Codecademy’s quirky and undistinguished old logo was created by one of our co-founders in a few minutes by browsing through various fonts in a word processor. The logo featured the giddy lobster font, which has become so popular that is at times compared with Microsoft’s Comic Sans.
Our new look
Back in early November last year, we partnered with our friend Eddie Opara, and his immensely talented team of designers at Pentagram, in order to create a new visual identity that could better reflect the company’s age, ambition, and main attributes.
The first thing we tackled was the logo, as the key centerpiece of our new look. We spent some time talking to our users, colleagues, and our founders Zach and Ryan, to have a solid grasp of Codecademy's perception and future aspirations. After this important research period, we went through several revisions, continuously narrowing down on the mark that best represented our main traits.

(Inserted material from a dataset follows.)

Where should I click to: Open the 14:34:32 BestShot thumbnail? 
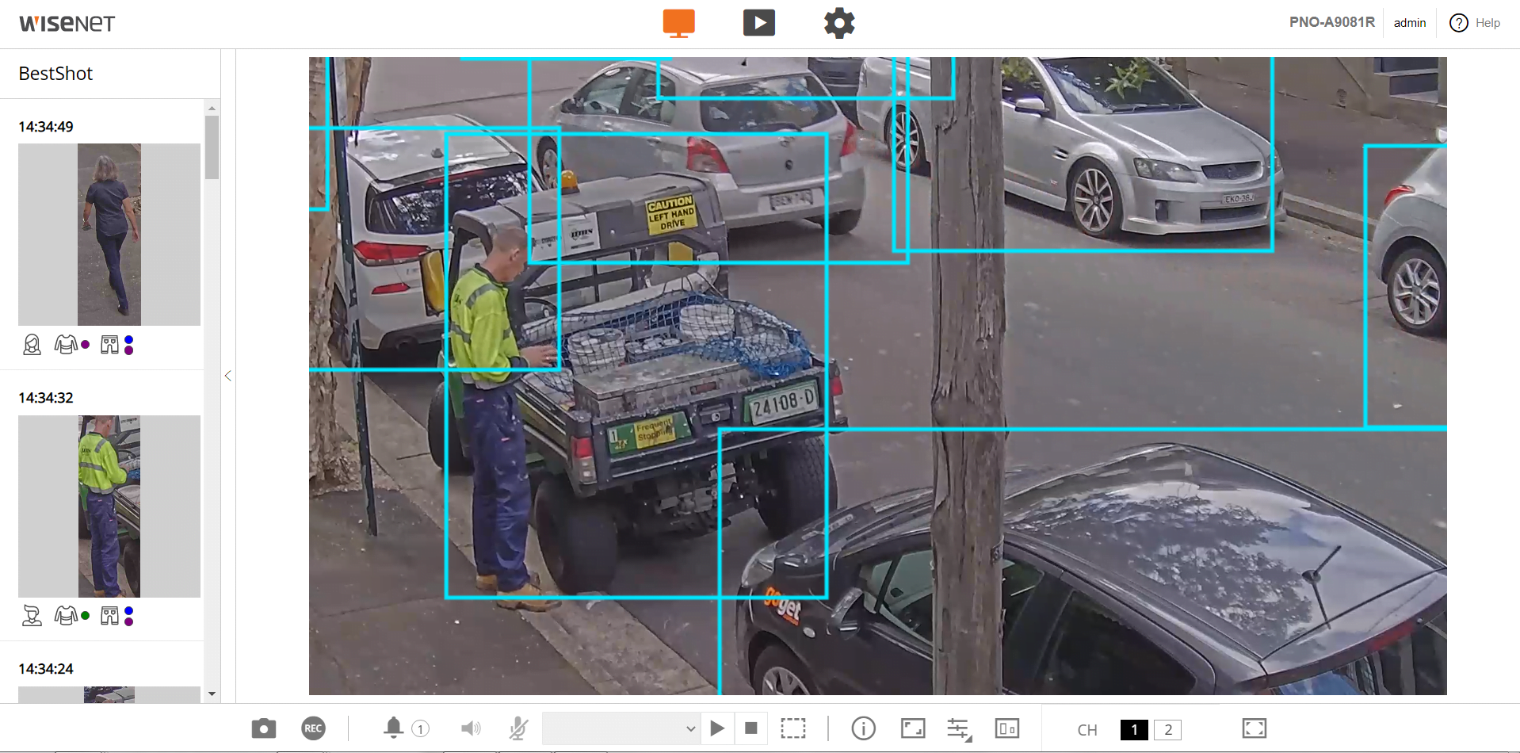coord(109,506)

While putting the finishing touches to our new logo, we began creating a complementary color, font and iconography palette. It was important to handle all these components simultaneously, so we could delineate a consistent design thread through all of them. Phase 1 gave us the most critical building blocks of our new brand, through our partnership with Pentagram, and marked the beginning of an exclusive in-house development period.
Various early directions for our new logo.
Narrowing down on a few favorite visual marks.
Our final logo with its underlying grid.
Our new graphical language used across the site to indicate different types of content (symbols), actions and controls (icons), and learning achievements (badges).
FF DIN Rounded - Our primary typeface.
Our new color palette.
After defining the main brand pieces with Pentagram (logo, typography, iconography, color), we started applying it internally to our entire web ecosystem by building a comprehensive number of reusable design patterns. For two weeks we built a sizable UI toolkit covering a variety of elements (see below).
Our first attempt at the UI toolkit encompassing only a short amount of elements.
Our growing UI toolkit covering every element, such as header, footer, form fields, button styles, sign up modules, grid, padding, typography, colors, and interactions.
This was the longest, and perhaps most exhausting, of all phases, where we redesigned 70+ webpages in tandem with other collateral material (email templates, slides, apparel, etc). Fortunately, we imposed ourselves a very well defined timeline, with multiple cycles and milestones, which helped us guide through this large task (see sitemap below).
First, we created a comprehensive sitemap of Codecademy.com and then divided the sitemap into four groups, each representing a 2-week delivery cycle. As we redesigned the various pages in each cycle, our brilliant team of developers built our UI styleguide and constructed many of the pages based on the shared design patterns.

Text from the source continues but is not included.